Por Sofía Guadarrama Collado
En la madrugada del primero de septiembre, a esa hora en que hasta los demonios duermen, la Suprema Corte se convirtió en escenario de una liturgia prehispánica: un grupo de curanderas —termino censurado hoy en día por los pseudo progresistas puritanos que decidieron llamarles médicas tradicionales de pueblos indígenas— deambuló por los pasillos de la Suprema Corte como si fueran a exorcizar los expedientes de la corrupción. Pero bueno, en tiempos donde todo se purifica con incienso, ¿por qué no también la justicia?

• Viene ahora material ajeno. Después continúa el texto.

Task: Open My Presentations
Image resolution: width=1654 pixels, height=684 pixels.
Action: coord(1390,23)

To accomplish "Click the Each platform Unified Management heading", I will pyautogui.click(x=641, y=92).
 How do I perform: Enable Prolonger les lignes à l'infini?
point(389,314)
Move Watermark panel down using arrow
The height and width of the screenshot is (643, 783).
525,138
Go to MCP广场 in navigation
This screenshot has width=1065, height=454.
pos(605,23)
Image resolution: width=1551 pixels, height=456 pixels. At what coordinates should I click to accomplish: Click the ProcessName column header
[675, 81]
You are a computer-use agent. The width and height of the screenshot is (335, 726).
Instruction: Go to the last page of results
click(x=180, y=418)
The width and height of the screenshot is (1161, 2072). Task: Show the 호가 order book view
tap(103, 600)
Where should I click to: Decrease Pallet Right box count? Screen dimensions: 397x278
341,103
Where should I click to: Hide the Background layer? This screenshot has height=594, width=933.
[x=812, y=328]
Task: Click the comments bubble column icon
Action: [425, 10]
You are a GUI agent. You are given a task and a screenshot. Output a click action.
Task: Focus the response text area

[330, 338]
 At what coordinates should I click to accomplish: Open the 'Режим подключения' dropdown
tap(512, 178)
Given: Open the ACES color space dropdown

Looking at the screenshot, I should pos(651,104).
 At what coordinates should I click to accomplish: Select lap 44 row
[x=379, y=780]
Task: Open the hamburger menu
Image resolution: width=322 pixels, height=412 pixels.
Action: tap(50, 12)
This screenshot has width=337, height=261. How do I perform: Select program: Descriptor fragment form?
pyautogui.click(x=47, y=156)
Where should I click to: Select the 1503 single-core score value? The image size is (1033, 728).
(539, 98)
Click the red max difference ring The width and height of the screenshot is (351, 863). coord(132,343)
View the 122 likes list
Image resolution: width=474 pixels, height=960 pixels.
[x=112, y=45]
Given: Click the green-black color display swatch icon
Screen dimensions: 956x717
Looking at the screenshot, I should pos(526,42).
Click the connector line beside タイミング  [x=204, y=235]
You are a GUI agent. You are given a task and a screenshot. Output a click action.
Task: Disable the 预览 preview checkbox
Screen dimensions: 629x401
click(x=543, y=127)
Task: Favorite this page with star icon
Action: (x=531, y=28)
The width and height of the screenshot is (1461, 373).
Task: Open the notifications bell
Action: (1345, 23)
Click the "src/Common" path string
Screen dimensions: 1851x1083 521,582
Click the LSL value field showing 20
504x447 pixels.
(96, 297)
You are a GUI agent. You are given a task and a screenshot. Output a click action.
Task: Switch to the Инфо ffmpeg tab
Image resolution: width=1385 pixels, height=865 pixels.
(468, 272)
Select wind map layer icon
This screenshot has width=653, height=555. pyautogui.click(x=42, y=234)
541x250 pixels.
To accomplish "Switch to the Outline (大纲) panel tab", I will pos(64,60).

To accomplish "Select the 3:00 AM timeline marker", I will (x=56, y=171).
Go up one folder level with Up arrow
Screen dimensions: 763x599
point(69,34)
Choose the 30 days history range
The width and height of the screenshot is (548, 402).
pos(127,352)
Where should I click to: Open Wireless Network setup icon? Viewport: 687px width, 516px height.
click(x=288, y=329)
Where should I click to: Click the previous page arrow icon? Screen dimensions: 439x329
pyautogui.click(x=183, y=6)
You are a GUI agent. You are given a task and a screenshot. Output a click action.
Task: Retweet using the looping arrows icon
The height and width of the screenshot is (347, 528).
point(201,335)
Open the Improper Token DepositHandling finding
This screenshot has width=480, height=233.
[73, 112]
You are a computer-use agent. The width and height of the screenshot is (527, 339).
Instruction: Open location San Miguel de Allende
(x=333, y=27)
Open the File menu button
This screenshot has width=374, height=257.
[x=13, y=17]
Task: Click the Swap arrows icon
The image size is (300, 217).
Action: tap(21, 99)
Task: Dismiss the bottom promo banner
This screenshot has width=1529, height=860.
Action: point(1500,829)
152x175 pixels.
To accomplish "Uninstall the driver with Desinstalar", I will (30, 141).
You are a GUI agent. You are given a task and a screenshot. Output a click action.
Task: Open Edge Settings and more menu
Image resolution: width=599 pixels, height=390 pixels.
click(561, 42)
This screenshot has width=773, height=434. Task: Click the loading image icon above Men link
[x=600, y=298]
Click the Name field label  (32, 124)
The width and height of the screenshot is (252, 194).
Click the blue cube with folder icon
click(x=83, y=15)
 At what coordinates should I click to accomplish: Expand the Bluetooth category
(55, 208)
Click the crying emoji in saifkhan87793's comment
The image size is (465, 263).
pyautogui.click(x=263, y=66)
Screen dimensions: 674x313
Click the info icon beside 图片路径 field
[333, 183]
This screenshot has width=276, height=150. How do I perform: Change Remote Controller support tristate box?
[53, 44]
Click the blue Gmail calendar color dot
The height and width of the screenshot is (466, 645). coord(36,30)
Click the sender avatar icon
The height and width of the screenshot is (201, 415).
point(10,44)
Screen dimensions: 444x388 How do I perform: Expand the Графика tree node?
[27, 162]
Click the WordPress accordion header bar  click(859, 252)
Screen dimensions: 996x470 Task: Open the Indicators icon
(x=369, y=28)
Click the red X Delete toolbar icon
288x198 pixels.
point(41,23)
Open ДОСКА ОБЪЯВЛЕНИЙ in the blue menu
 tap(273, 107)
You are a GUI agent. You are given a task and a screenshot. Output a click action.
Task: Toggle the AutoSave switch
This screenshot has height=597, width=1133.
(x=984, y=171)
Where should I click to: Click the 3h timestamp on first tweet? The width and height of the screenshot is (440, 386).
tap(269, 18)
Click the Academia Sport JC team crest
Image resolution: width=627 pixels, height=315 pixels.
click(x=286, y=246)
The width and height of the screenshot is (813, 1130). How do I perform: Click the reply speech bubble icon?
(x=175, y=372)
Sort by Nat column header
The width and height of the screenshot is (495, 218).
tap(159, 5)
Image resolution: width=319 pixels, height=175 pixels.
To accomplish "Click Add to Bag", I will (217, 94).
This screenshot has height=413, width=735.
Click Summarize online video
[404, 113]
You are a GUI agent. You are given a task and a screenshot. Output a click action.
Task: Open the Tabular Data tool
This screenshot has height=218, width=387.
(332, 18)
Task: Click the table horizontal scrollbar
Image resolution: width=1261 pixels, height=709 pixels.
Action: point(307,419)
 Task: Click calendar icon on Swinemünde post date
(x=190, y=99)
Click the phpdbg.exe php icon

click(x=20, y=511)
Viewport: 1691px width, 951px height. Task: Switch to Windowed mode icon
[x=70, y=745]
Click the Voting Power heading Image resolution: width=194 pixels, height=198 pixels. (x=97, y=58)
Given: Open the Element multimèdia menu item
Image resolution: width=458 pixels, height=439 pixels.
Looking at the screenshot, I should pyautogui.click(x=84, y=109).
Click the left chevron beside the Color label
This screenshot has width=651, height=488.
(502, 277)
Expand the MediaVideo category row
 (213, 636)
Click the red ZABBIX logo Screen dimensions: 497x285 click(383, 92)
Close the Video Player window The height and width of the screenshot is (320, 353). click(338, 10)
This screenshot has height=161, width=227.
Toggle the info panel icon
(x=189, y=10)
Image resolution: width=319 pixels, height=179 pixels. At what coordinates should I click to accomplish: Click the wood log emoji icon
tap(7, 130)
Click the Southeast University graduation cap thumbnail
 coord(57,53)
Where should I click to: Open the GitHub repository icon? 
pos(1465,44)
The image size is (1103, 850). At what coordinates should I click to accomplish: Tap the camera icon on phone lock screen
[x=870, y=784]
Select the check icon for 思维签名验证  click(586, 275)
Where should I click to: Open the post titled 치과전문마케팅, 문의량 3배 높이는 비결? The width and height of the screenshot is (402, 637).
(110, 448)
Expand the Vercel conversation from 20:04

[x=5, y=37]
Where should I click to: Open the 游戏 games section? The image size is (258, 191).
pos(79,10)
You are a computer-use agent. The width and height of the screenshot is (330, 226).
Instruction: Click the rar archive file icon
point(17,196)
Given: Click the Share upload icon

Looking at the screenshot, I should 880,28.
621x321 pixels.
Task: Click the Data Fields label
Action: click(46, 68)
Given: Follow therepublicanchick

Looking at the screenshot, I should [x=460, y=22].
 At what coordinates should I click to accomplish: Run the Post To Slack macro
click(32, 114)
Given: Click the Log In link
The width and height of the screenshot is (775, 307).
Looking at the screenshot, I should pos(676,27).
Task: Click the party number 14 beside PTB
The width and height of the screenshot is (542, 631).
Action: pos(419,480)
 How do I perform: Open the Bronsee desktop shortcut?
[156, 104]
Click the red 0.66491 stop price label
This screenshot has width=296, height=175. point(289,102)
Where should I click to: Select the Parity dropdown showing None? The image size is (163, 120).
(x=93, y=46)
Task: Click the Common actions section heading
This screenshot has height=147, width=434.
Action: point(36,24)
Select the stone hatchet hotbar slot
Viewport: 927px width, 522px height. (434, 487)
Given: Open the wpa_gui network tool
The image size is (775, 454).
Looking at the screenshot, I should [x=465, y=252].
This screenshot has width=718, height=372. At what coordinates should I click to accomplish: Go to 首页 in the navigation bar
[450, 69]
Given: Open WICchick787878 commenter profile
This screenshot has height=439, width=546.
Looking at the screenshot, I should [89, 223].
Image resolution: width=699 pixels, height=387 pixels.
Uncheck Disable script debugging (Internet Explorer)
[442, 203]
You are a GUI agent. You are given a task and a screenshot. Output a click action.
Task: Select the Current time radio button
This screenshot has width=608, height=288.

El copal, humo blanco, agrio, penetrante, ardía con dignidad ancestral, ysubía como si quisiera lamer los techos altos. Las plegarias, discretas que eran murmullos y eran cantos y eran letanías, limpiaron, purificaron, expulsaron, bendijeron, sin cámaras ni discursos, hasta el alba, con lo cual inició un ciclo judicial que, más allá de lo jurídico, aspiraba a lo espiritual.
El primero de septiembre de 2025, cuando el aire estaba todavía frío, cuando las calles seguían vacías, los semáforos titilando inútilmente sobre avenidas desiertas, las piedras, los árboles y el viento del valle todavía sostenían la respiración del silencio, y cuando los mexicanos despertamos, la pesadilla burocrática seguía ahí.
Apenas el sol, tibio y dorado, se dignó a aparecer, la procesión se desplazó a la emblemática zona arqueológica de Cuicuilco, «lugar de cantos y rezos» —ese antiguo teatro de lo sagrado, que es memoria, que es eternidad en piedra, que ha desafiado al volcán Xitle desde el año 800 antes de Cristo, y que hoy es un rincón abandonado donde la historia se mezcla con el turismo escolar— y, con sus bastones y sus rezos, los nuevos colonizadores de las tradiciones mesoamericanas prepararon la consagración de los bastones de mando, que no son simples palos, sino símbolos ardientes de poder y de autoridad y de manipulación y de falsedad y de teatro y de pronto allí estaba él, el ministro presidente electo, Hugo Aguilar Ortiz, con su voz que quiso ser solemne, con su frase que quiso ser filosófica: “No sólo somos materia, también somos inteligencia y espíritu”.
Y en un acto de ingenuidad, los representantes de «los pueblos» no callaron, no se limitaron a la reverencia: hablaron de la tierra, del agua, del bosque, del aire; exigieron respeto, exigieron justicia, exigieron lo que siempre han exigido; y dijeron: “El bastón es compromiso”, recordando a la Corte naciente que su deber no está sólo en los tribunales, sino en la vida misma, en la tierra misma y exigieron frenar la extracción de gas y petróleo mediante fractura hidráulica o fracking, regular la extracción y concesión del agua, detener la contaminación de ríos y cuerpos de agua, proteger los bosques y evitar concesiones indiscriminadas de tierras. Lástima que nadie les dijo que su participación caducaba al terminar el espectáculo y como a la Cenicienta, el sueño se les acabaría a la media noche del primero de septiembre. Gracias por participar.
Más allá del show —porque sí, esto ya ni siquiera califica como teatro—, yo me pregunto, y me pregunto con rabia y con desesperación: ¿qué nos espera ahora, en este sexenio donde ya no hay voces independientes, donde ya no hay contrapesos, donde ya no hay organismos autónomos, donde la corte ha sido puesta al servicio de un solo partido? El futuro no sorprende, pero duele: es negro, más negro que nunca, negro como la tinta que mancha para siempre el papel de la Constitución, negro como la sombra de un poder que no conoce límites.
El performance de la purificación, que no es sino el reflejo de nuestra decadencia, pasará, como han pasado todos los circos desde la antigua Roma, pero lo que debe inquietarnos es la nueva forma en que se impartirá —ya no la justicia— sino la injusticia en este país, esa criatura que se desliza por los pasillos de la ley con pasos silenciosos, una arquitectura sin cimientos éticos, sin lenguaje jurídico, sin alma. ¿O es que acaso estamos viviendo dentro de una ficción demasiado real?